Inversione campo magnetico solare: quello che non ci hanno detto

In base ai dati pervenuti dai vari osservatori solari e in accordo con i rilevamenti del satellite HINODE, il campo magnetico solare invertirà la sua polarità molto presto.

“Sembra che siamo a non più di 3 o 4 mesi di distanza da una inversione di campo completa”, dice il fisico Todd Hoeksema della Stanford University. “Questo cambiamento avrà effetti a catena in tutto il Sistema Solare”.

Sarà sicuramente un evento importante ma del tutto naturale.
Il campo magnetico del Sole, infatti, cambia polarità ogni 11 anni: succede al culmine di ogni ciclo solare.

L’inversione in arrivo segnerà il punto centrale, ossia il picco, del ciclo solare 24.

Così, come gli scienziati della Terra osservano le regioni polari del nostro pianeta per i segni dei cambiamenti climatici, i fisici solari fanno la stessa cosa con il Sole.
Hoeksema è il direttore di Wilcox Solar Observatory di Stanford, uno dei pochi osservatori del mondo che controllano i campi magnetici polari del Sole.

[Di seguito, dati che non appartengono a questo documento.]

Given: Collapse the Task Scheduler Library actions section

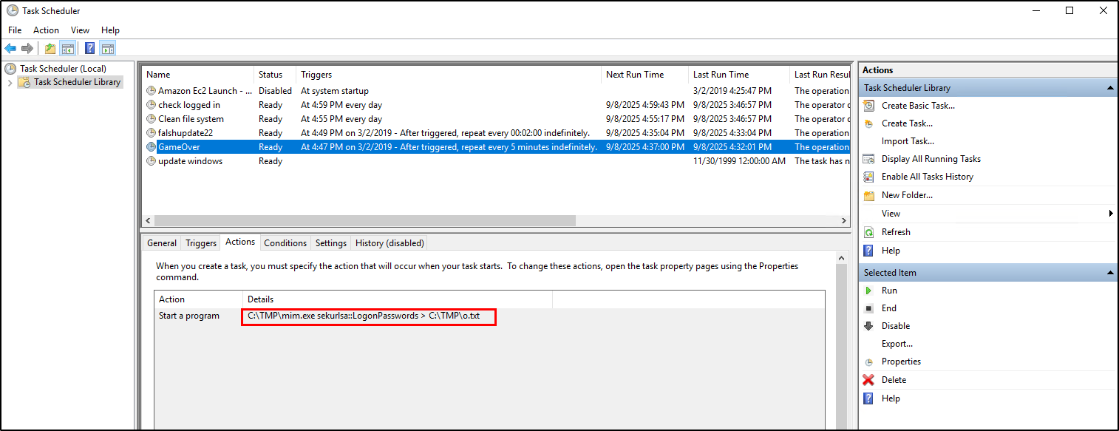Looking at the screenshot, I should [1110, 88].
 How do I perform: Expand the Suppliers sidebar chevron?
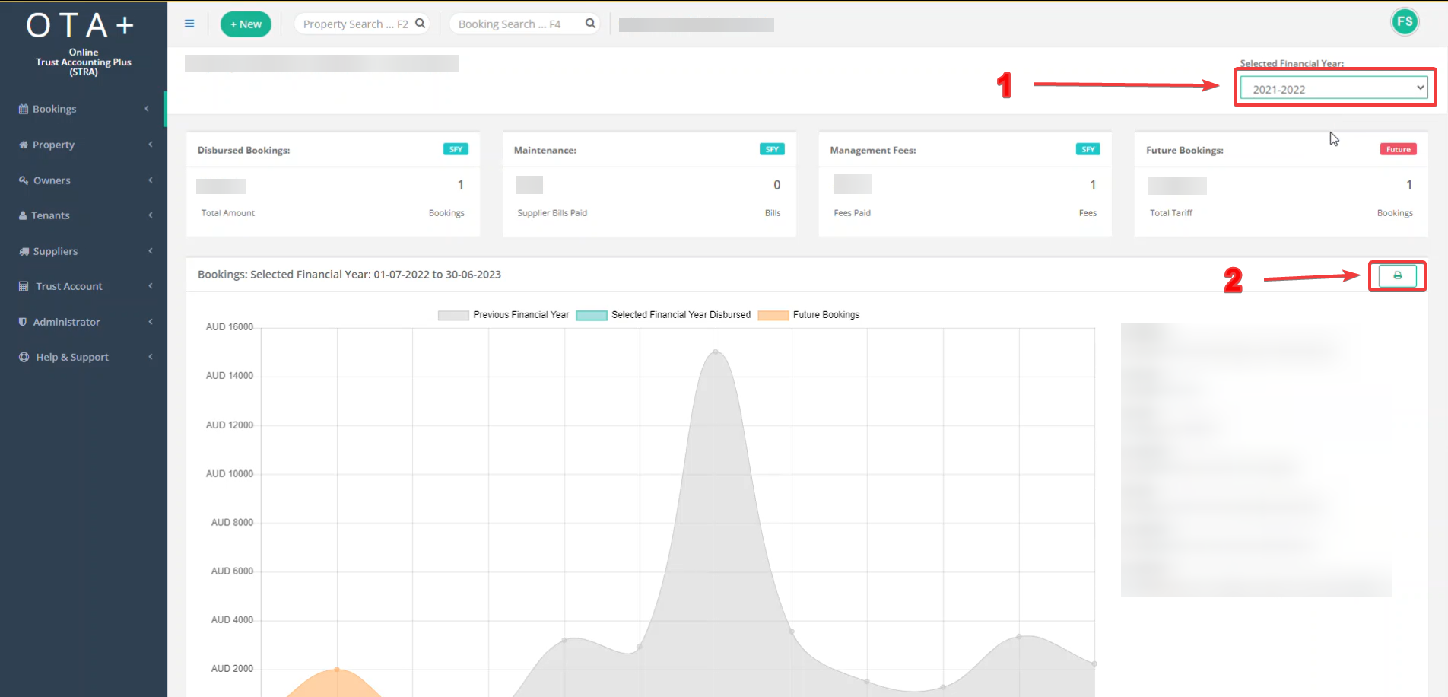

L’osservatorio di Wilcox studia lla nostra stella dal 1976 e finora ha registrato tre grandi capovolgimenti di un quarto ciascuno.

Il fisico solare Phil Scherrer, della Stanford University, descrive ciò che succede: “I campi magnetici polari del Sole si risvegliano, vanno a zero e riemergono alla polarità opposta. E’ parte normale del ciclo solare.”

La transizione è molto confusa: invece di una struttura “a barra magnetica” con due estremi ben definiti, il campo magnetico diventa molto confuso con numerosi poli magnetici, non più solo due. Dopo questa fase, si ritorna alla struttura “a barra” ma con la polarità invertita.

Tale processo è legato al cosiddetto “current sheet” (“foglio attivo”), una superficie irregolare che esce verso l’esterno dall’equatore del Sole, dove la lenta rotazione del campo magnetico induce una corrente elettrica.
Questa corrente elettrica è molto piccola: solo un decimo di miliardesimo di ampere per metro quadrato (0,0000000001 amp/m2) ma è così tanta da creare una regione di 10 mila chilometri di spessore e miliardi di chilometri di larghezza.
L’intera eliosfera è organizzata intorno a questo enorme foglio.

L’inversione del campo magnetico del Sole, nel nostro Sistema Solare, è davvero un grande evento se si considera che la sua influenza, ossia la sua bolla magnetica, l’eliosfera, si estende miliardi di chilometri al di là di Plutone.

Durante le inversioni di campo, il foglio diventa molto ondulato e la Terra, orbitando intorno al Sole, “salta” tra un’onda e l’altra: questo significa che potremmo trovarci in mezzo a picchi di particelle cariche e avere qualche aurora in più nel prossimo futuro.
Il foglio di corrente interagisce anche con i raggi cosmici galattici ed in genere funge da barriera, impedendo che raggiungano il Sistema Solare interno: quando il foglio è ondulato è ancora più efficace e questa è sicuramente una buona notizia!

L’inversione del campo magnetico solare potrebbe far sentire la sua influenza anche sul viaggio delle sonde Voyager, ai confini dell’eliosfera.

Gli scienziati ritengono che il polo sud ha già cambiato polarità e ora anche il polo sud sta per completare il processo, anche se con un po’ di ritardo.